PROBLEM DESCRIPTION: Every record that appears below should be transcribed exactly.

ENTRIES PROVIDED:
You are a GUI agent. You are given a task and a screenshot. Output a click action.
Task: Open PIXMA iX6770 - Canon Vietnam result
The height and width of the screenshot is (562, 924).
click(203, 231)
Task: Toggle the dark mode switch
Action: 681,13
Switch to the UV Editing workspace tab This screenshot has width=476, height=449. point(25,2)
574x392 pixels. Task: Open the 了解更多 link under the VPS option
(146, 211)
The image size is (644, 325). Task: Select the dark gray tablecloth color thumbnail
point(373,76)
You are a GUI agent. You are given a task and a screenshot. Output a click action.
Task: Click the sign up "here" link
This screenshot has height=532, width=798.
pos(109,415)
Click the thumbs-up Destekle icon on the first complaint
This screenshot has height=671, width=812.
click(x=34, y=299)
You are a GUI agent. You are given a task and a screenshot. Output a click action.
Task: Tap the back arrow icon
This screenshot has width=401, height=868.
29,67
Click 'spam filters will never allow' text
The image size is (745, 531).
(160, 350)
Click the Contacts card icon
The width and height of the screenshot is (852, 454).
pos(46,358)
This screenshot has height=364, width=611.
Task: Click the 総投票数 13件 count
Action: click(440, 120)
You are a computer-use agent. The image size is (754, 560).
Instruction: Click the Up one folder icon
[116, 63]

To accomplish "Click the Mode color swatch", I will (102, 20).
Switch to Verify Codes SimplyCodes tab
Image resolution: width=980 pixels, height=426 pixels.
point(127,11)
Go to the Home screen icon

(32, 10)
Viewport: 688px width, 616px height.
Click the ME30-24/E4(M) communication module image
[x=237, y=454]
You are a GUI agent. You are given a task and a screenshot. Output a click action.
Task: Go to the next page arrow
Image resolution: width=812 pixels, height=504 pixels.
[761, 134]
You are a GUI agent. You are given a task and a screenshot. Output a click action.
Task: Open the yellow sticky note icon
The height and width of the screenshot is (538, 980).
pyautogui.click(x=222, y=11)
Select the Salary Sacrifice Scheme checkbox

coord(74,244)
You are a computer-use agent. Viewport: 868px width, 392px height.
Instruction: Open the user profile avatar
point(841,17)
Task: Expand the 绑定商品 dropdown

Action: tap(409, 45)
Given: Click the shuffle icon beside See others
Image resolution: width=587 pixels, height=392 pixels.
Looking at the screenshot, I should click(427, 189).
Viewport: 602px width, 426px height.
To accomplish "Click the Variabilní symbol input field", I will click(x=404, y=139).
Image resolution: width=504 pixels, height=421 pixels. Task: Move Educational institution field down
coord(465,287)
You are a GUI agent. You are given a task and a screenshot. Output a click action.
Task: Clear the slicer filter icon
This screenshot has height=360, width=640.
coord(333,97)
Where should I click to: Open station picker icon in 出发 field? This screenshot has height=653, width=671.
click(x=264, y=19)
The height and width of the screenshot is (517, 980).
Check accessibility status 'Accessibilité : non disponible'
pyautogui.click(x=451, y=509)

ANSWER:
You are a GUI agent. You are given a task and a screenshot. Output a click action.
Task: Open PIXMA iX6770 - Canon Vietnam result
The height and width of the screenshot is (562, 924).
click(203, 231)
Task: Toggle the dark mode switch
Action: 681,13
Switch to the UV Editing workspace tab This screenshot has width=476, height=449. point(25,2)
574x392 pixels. Task: Open the 了解更多 link under the VPS option
(146, 211)
The image size is (644, 325). Task: Select the dark gray tablecloth color thumbnail
point(373,76)
You are a GUI agent. You are given a task and a screenshot. Output a click action.
Task: Click the sign up "here" link
This screenshot has height=532, width=798.
pos(109,415)
Click the thumbs-up Destekle icon on the first complaint
This screenshot has height=671, width=812.
click(x=34, y=299)
You are a GUI agent. You are given a task and a screenshot. Output a click action.
Task: Tap the back arrow icon
This screenshot has width=401, height=868.
29,67
Click 'spam filters will never allow' text
The image size is (745, 531).
(160, 350)
Click the Contacts card icon
The width and height of the screenshot is (852, 454).
pos(46,358)
This screenshot has height=364, width=611.
Task: Click the 総投票数 13件 count
Action: click(440, 120)
You are a computer-use agent. The image size is (754, 560).
Instruction: Click the Up one folder icon
[116, 63]

To accomplish "Click the Mode color swatch", I will (102, 20).
Switch to Verify Codes SimplyCodes tab
Image resolution: width=980 pixels, height=426 pixels.
point(127,11)
Go to the Home screen icon

(32, 10)
Viewport: 688px width, 616px height.
Click the ME30-24/E4(M) communication module image
[x=237, y=454]
You are a GUI agent. You are given a task and a screenshot. Output a click action.
Task: Go to the next page arrow
Image resolution: width=812 pixels, height=504 pixels.
[761, 134]
You are a GUI agent. You are given a task and a screenshot. Output a click action.
Task: Open the yellow sticky note icon
The height and width of the screenshot is (538, 980).
pyautogui.click(x=222, y=11)
Select the Salary Sacrifice Scheme checkbox

coord(74,244)
You are a computer-use agent. Viewport: 868px width, 392px height.
Instruction: Open the user profile avatar
point(841,17)
Task: Expand the 绑定商品 dropdown

Action: tap(409, 45)
Given: Click the shuffle icon beside See others
Image resolution: width=587 pixels, height=392 pixels.
Looking at the screenshot, I should click(427, 189).
Viewport: 602px width, 426px height.
To accomplish "Click the Variabilní symbol input field", I will click(x=404, y=139).
Image resolution: width=504 pixels, height=421 pixels. Task: Move Educational institution field down
coord(465,287)
You are a GUI agent. You are given a task and a screenshot. Output a click action.
Task: Clear the slicer filter icon
This screenshot has height=360, width=640.
coord(333,97)
Where should I click to: Open station picker icon in 出发 field? This screenshot has height=653, width=671.
click(x=264, y=19)
The height and width of the screenshot is (517, 980).
Check accessibility status 'Accessibilité : non disponible'
pyautogui.click(x=451, y=509)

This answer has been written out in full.